◆ **What you need to do**
Format the data below as a numbered list, leaving out the blank lines.

◆ **Records shown**
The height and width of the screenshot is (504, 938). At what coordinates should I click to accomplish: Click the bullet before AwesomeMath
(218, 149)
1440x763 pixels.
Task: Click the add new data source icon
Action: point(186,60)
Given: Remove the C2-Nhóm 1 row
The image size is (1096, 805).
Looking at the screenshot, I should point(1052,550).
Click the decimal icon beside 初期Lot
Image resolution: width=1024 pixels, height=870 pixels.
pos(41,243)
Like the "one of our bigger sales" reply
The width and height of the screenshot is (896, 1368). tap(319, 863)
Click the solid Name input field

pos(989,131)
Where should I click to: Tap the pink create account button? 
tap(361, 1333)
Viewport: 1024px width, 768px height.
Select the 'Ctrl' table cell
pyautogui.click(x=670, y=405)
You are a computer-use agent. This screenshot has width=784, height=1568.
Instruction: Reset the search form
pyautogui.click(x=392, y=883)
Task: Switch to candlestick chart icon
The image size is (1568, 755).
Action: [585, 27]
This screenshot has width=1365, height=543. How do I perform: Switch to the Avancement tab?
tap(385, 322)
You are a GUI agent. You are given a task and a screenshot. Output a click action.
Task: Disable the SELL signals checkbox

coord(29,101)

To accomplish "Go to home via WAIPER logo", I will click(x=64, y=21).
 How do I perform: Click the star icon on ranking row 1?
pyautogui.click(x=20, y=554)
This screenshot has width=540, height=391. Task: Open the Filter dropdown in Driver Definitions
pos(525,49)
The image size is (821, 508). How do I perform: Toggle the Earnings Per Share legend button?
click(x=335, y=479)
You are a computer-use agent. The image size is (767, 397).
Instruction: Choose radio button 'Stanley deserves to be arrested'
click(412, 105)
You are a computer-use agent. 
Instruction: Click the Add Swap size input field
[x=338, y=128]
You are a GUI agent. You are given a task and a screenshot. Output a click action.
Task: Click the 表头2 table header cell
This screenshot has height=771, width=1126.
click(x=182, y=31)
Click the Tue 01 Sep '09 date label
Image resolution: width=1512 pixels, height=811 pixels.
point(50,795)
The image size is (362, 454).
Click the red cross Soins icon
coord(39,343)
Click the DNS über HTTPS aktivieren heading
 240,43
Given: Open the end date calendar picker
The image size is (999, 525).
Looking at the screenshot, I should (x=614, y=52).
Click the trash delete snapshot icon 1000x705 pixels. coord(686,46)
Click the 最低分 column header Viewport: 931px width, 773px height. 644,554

◆ **Task result**
1. The height and width of the screenshot is (504, 938). At what coordinates should I click to accomplish: Click the bullet before AwesomeMath
2. (218, 149)
3. 1440x763 pixels.
4. Task: Click the add new data source icon
5. Action: point(186,60)
6. Given: Remove the C2-Nhóm 1 row
7. The image size is (1096, 805).
8. Looking at the screenshot, I should point(1052,550).
9. Click the decimal icon beside 初期Lot
10. Image resolution: width=1024 pixels, height=870 pixels.
11. pos(41,243)
12. Like the "one of our bigger sales" reply
13. The width and height of the screenshot is (896, 1368). tap(319, 863)
14. Click the solid Name input field
15. pos(989,131)
16. Where should I click to: Tap the pink create account button? 
17. tap(361, 1333)
18. Viewport: 1024px width, 768px height.
19. Select the 'Ctrl' table cell
20. pyautogui.click(x=670, y=405)
21. You are a computer-use agent. This screenshot has width=784, height=1568.
22. Instruction: Reset the search form
23. pyautogui.click(x=392, y=883)
24. Task: Switch to candlestick chart icon
25. The image size is (1568, 755).
26. Action: [585, 27]
27. This screenshot has width=1365, height=543. How do I perform: Switch to the Avancement tab?
28. tap(385, 322)
29. You are a GUI agent. You are given a task and a screenshot. Output a click action.
30. Task: Disable the SELL signals checkbox
31. coord(29,101)
32. To accomplish "Go to home via WAIPER logo", I will click(x=64, y=21).
33.  How do I perform: Click the star icon on ranking row 1?
34. pyautogui.click(x=20, y=554)
35. This screenshot has width=540, height=391. Task: Open the Filter dropdown in Driver Definitions
36. pos(525,49)
37. The image size is (821, 508). How do I perform: Toggle the Earnings Per Share legend button?
38. click(x=335, y=479)
39. You are a computer-use agent. The image size is (767, 397).
40. Instruction: Choose radio button 'Stanley deserves to be arrested'
41. click(412, 105)
42. You are a computer-use agent. 
43. Instruction: Click the Add Swap size input field
44. [x=338, y=128]
45. You are a GUI agent. You are given a task and a screenshot. Output a click action.
46. Task: Click the 表头2 table header cell
47. This screenshot has height=771, width=1126.
48. click(x=182, y=31)
49. Click the Tue 01 Sep '09 date label
50. Image resolution: width=1512 pixels, height=811 pixels.
51. point(50,795)
52. The image size is (362, 454).
53. Click the red cross Soins icon
54. coord(39,343)
55. Click the DNS über HTTPS aktivieren heading
56.  240,43
57. Given: Open the end date calendar picker
58. The image size is (999, 525).
59. Looking at the screenshot, I should (x=614, y=52).
60. Click the trash delete snapshot icon 1000x705 pixels. coord(686,46)
61. Click the 最低分 column header Viewport: 931px width, 773px height. 644,554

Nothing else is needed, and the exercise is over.